Bitcoin Price Prediction

Machine Learning
Bitcoin
Finance
Python
A machine learning study utilizing XGBoost and technical indicators to forecast daily Bitcoin price movements.
Author

Elijah

Published

June 3, 2025

Project Summary

This project investigates the use of machine learning to predict the daily directional movement (Trend) of Bitcoin (BTC). Framed as a binary classification problem, the study analyzes nearly a decade of historical data (2014–2023), integrating BTC price action with macroeconomic proxies like the NASDAQ and Gold. By transforming volatile price data into stationary signals, the project aims to support algorithmic trading and risk management strategies.

Technical Design Elements

The predictive pipeline is constructed using several advanced design elements:

  • Feature Engineering: Creation of 15+ engineered features, including 7-day and 30-day Moving Averages (MA) and Rolling Volatility measures to capture momentum and market stress.

  • Inter-Asset Analysis: Integration of NASDAQ and Gold datasets to identify cross-market correlations and tech-sector influences on crypto markets.

  • Data Preprocessing: Robust scaling of features and stationarity checks to ensure compatibility with gradient-boosted trees.

  • Algorithm Selection: Comparative analysis of multiple models, with XGBoost selected for its superior ability to handle non-linear dependencies in financial time-series data.

1. Exploratory Data Analysis (EDA)
────
To do:
- 1) Check each statement against the Bitcoin price prediction page and answer yes or no, quoting the exact words from the page that decide it. (a) The study uses historical data from 2014 through 2023. (b) The engineered features include 14-day moving averages. (c) XGBoost was picked for its ability to handle non-linear dependencies.
- 2) Retype part of the Bitcoin price prediction page word for word, starting at "The predictive pipeline" and ending at "financial time-series data.".
- 3) Extend the Bitcoin price prediction page by writing on from its last line.

Recorded data:
────
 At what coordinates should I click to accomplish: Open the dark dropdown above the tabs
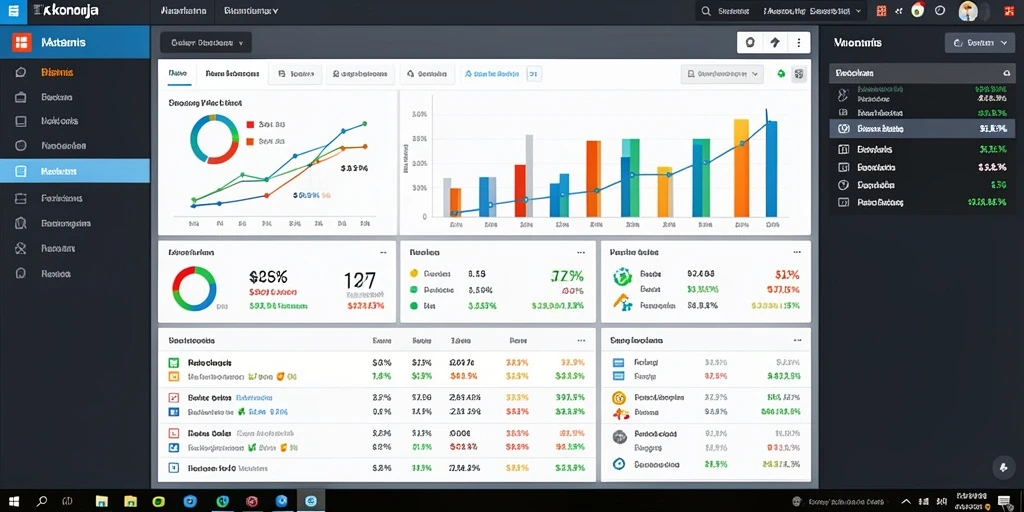click(x=206, y=43)
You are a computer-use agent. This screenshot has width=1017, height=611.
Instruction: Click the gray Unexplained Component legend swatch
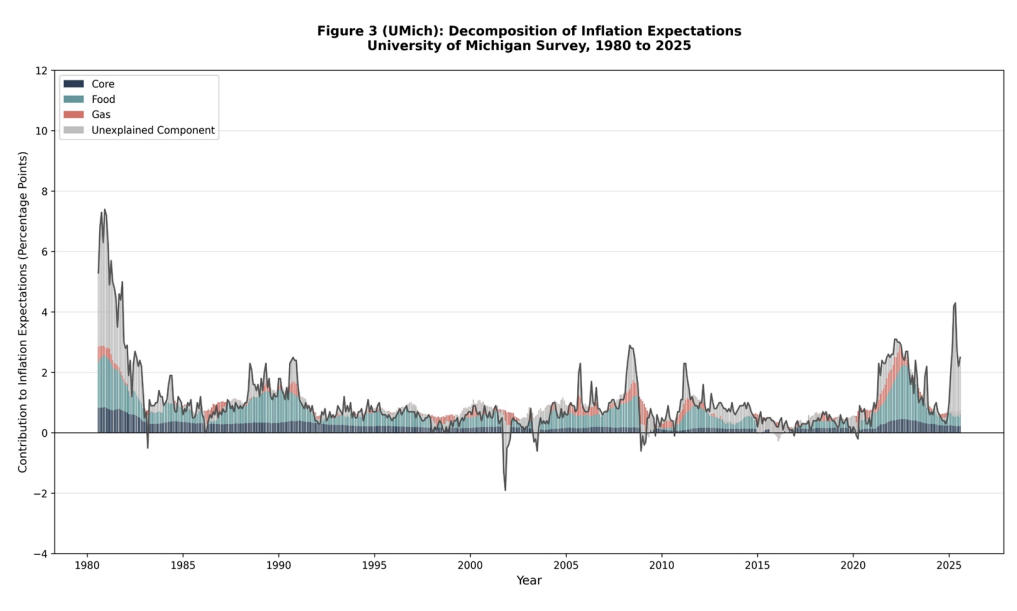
────
The answers:
- 1)
(a) Yes: "nearly a decade of historical data (2014–2023)"
(b) No: "including 7-day and 30-day Moving Averages (MA)"
(c) Yes: "XGBoost selected for its superior ability to handle non-linear dependencies in financial time-series data"

- 2)
The predictive pipeline is constructed using several advanced design elements:

  • Feature Engineering: Creation of 15+ engineered features, including 7-day and 30-day Moving Averages (MA) and Rolling Volatility measures to capture momentum and market stress.

  • Inter-Asset Analysis: Integration of NASDAQ and Gold datasets to identify cross-market correlations and tech-sector influences on crypto markets.

  • Data Preprocessing: Robust scaling of features and stationarity checks to ensure compatibility with gradient-boosted trees.

  • Algorithm Selection: Comparative analysis of multiple models, with XGBoost selected for its superior ability to handle non-linear dependencies in financial time-series data.

- 3)
The initial phase focuses on understanding the distribution of returns and the relationships between Bitcoin and traditional financial assets.

# Extract from Person2_Elijah_BTC.ipynb
import seaborn as sns
import matplotlib.pyplot as plt

# Plotting the daily return distribution
plt.figure(figsize=(10, 6))
sns.histplot(df['BTC_Daily_Return'], kde=True, bins=100)
plt.title('Distribution of Bitcoin Daily Returns')
plt.show()

# Generating correlation heatmap
corr = df[['BTC Close', 'NASDAQ Close', 'Gold Close', 'Trend']].corr()
sns.heatmap(corr, annot=True, cmap='coolwarm')

Market Overview and Trends eda.png Analysis: The primary EDA highlights the extreme volatility of BTC compared to Gold and NASDAQ, showcasing the periodic “bull runs” and subsequent corrections throughout the 9-year sample period.

Daily Return Distribution daily_return_distribution.png Analysis: The distribution of returns shows “fat tails,” indicating that extreme price movements occur more frequently than a normal distribution would suggest—a key factor in model risk assessment.

Asset Correlation Matrix correlation_matrix.png Analysis: The correlation matrix reveals a growing positive relationship between Bitcoin and the NASDAQ, suggesting that Bitcoin is increasingly behaving like a high-beta technology asset.

2. Feature Engineering: Volatility & Momentum

Technical indicators were engineered to provide the model with context regarding market volatility and mid-term price trends.

# Extract from Person2_Elijah_BTC.ipynb
# 30-Day Rolling Volatility
df['BTC_Volatility_30'] = df['BTC_Daily_Return'].rolling(window=30).std()

# 7-Day and 30-Day Moving Averages
df['BTC_MA_7'] = df['BTC Close'].rolling(window=7).mean()
df['BTC_MA_30'] = df['BTC Close'].rolling(window=30).mean()

30-Day Rolling Volatility 30_day_volatilaty.png Analysis: Tracking 30-day volatility identifies periods of market exhaustion and high-intensity trading, which the model uses to adjust its confidence in trend predictions.

3. Model Evaluation Metrics

The models were evaluated based on their ability to correctly predict the ‘Trend’ (Upward vs. Downward). Based on the final report, the ensemble methods demonstrated exceptional predictive accuracy after extensive feature engineering.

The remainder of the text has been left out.